[Stored data]

----

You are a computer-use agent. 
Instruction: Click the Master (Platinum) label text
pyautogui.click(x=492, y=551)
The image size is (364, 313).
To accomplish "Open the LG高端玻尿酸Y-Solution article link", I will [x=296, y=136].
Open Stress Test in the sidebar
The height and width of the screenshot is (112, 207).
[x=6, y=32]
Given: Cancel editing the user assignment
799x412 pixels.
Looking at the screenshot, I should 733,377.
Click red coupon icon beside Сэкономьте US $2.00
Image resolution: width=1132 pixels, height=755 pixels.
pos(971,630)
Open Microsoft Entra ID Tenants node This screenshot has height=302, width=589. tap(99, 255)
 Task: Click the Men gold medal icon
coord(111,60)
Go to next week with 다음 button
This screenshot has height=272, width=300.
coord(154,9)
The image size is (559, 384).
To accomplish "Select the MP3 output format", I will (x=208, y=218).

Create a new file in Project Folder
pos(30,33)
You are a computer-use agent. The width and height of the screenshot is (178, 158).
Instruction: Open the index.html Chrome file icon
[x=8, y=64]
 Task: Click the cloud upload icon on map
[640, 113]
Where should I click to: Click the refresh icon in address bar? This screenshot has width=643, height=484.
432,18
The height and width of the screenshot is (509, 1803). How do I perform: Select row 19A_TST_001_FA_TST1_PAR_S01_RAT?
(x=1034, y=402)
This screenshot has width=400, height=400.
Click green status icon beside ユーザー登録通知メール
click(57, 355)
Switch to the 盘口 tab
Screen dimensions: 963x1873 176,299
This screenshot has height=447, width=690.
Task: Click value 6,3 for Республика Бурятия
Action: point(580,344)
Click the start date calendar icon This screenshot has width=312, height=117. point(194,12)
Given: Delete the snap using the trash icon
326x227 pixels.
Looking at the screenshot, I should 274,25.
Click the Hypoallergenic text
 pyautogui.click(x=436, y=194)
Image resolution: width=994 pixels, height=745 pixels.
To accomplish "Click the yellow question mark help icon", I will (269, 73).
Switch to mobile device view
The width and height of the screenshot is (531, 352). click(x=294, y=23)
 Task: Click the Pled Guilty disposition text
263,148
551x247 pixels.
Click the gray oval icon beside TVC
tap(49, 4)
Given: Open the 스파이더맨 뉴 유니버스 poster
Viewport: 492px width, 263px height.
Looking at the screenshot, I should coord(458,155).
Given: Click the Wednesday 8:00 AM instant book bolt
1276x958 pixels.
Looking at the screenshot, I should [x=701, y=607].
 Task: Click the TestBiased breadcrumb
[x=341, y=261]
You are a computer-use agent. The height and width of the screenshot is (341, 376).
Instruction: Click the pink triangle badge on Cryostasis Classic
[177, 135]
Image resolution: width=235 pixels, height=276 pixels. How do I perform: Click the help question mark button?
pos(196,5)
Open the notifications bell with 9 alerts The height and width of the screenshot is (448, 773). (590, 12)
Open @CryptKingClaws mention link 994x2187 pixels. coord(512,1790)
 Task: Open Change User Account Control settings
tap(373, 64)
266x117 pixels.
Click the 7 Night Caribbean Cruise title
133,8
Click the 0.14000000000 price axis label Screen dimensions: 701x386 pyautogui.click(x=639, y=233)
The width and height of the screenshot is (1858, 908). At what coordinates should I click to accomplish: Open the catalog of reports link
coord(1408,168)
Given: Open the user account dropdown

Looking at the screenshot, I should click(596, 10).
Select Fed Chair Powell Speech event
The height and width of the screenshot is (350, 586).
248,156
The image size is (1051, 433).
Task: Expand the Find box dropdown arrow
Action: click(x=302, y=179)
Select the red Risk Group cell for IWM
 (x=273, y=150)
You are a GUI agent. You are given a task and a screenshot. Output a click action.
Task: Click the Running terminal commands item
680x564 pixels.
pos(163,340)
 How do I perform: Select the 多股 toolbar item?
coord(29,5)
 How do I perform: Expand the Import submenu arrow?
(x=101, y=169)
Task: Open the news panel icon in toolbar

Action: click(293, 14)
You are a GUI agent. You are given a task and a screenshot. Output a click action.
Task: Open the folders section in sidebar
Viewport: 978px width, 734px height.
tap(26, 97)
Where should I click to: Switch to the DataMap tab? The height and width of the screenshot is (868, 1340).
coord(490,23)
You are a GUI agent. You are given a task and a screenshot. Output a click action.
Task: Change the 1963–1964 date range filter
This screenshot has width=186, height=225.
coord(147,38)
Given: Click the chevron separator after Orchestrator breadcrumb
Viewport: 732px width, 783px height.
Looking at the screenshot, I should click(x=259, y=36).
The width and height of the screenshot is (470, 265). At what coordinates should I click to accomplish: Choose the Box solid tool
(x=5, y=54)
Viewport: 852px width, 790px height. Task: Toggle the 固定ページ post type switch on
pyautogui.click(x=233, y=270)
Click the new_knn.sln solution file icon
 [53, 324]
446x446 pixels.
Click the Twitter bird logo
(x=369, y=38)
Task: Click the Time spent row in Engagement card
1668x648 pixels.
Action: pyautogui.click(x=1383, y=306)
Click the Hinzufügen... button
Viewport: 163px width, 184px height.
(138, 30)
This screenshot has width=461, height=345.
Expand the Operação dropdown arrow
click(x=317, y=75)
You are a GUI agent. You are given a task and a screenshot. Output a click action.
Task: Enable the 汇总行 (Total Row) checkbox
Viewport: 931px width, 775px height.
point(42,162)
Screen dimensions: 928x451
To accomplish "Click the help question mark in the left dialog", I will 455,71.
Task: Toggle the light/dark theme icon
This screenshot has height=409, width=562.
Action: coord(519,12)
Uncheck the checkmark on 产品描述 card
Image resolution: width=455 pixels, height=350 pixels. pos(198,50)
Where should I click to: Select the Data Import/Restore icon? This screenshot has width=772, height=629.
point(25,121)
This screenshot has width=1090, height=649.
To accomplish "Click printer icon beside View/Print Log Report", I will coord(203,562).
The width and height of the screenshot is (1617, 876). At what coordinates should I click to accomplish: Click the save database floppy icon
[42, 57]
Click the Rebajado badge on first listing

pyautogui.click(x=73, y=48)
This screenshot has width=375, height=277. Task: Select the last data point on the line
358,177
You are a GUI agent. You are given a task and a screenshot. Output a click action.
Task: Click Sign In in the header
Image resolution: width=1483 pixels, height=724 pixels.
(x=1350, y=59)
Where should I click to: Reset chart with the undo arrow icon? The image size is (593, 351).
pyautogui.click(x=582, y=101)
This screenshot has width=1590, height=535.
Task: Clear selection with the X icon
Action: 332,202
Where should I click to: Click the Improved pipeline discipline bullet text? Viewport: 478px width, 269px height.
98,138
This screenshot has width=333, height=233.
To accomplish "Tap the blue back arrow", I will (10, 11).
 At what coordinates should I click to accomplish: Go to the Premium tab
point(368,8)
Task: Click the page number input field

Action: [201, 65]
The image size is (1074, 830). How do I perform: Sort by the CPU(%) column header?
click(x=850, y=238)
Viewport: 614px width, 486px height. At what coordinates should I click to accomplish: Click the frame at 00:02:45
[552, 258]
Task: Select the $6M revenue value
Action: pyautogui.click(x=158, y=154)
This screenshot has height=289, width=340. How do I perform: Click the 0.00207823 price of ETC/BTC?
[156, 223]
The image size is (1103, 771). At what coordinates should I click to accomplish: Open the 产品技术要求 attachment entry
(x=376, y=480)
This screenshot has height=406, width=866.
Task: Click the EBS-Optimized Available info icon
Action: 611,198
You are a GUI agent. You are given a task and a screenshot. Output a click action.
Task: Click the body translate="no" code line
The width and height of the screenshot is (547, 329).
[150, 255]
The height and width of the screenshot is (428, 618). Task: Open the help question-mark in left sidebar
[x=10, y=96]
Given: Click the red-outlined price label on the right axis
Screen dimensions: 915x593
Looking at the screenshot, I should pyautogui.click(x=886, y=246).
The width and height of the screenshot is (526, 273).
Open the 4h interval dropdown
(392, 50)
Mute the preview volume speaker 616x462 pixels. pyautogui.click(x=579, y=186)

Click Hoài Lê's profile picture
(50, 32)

----

**Work required**: Write out exactly the lines starting with the one that holds "This screenshot has height=289, width=340." and running through the last line above.

**Exercise solution**:
This screenshot has height=289, width=340. How do I perform: Click the 0.00207823 price of ETC/BTC?
[156, 223]
The image size is (1103, 771). At what coordinates should I click to accomplish: Open the 产品技术要求 attachment entry
(x=376, y=480)
This screenshot has height=406, width=866.
Task: Click the EBS-Optimized Available info icon
Action: 611,198
You are a GUI agent. You are given a task and a screenshot. Output a click action.
Task: Click the body translate="no" code line
The width and height of the screenshot is (547, 329).
[150, 255]
The height and width of the screenshot is (428, 618). Task: Open the help question-mark in left sidebar
[x=10, y=96]
Given: Click the red-outlined price label on the right axis
Screen dimensions: 915x593
Looking at the screenshot, I should pyautogui.click(x=886, y=246).
The width and height of the screenshot is (526, 273).
Open the 4h interval dropdown
(392, 50)
Mute the preview volume speaker 616x462 pixels. pyautogui.click(x=579, y=186)

Click Hoài Lê's profile picture
(50, 32)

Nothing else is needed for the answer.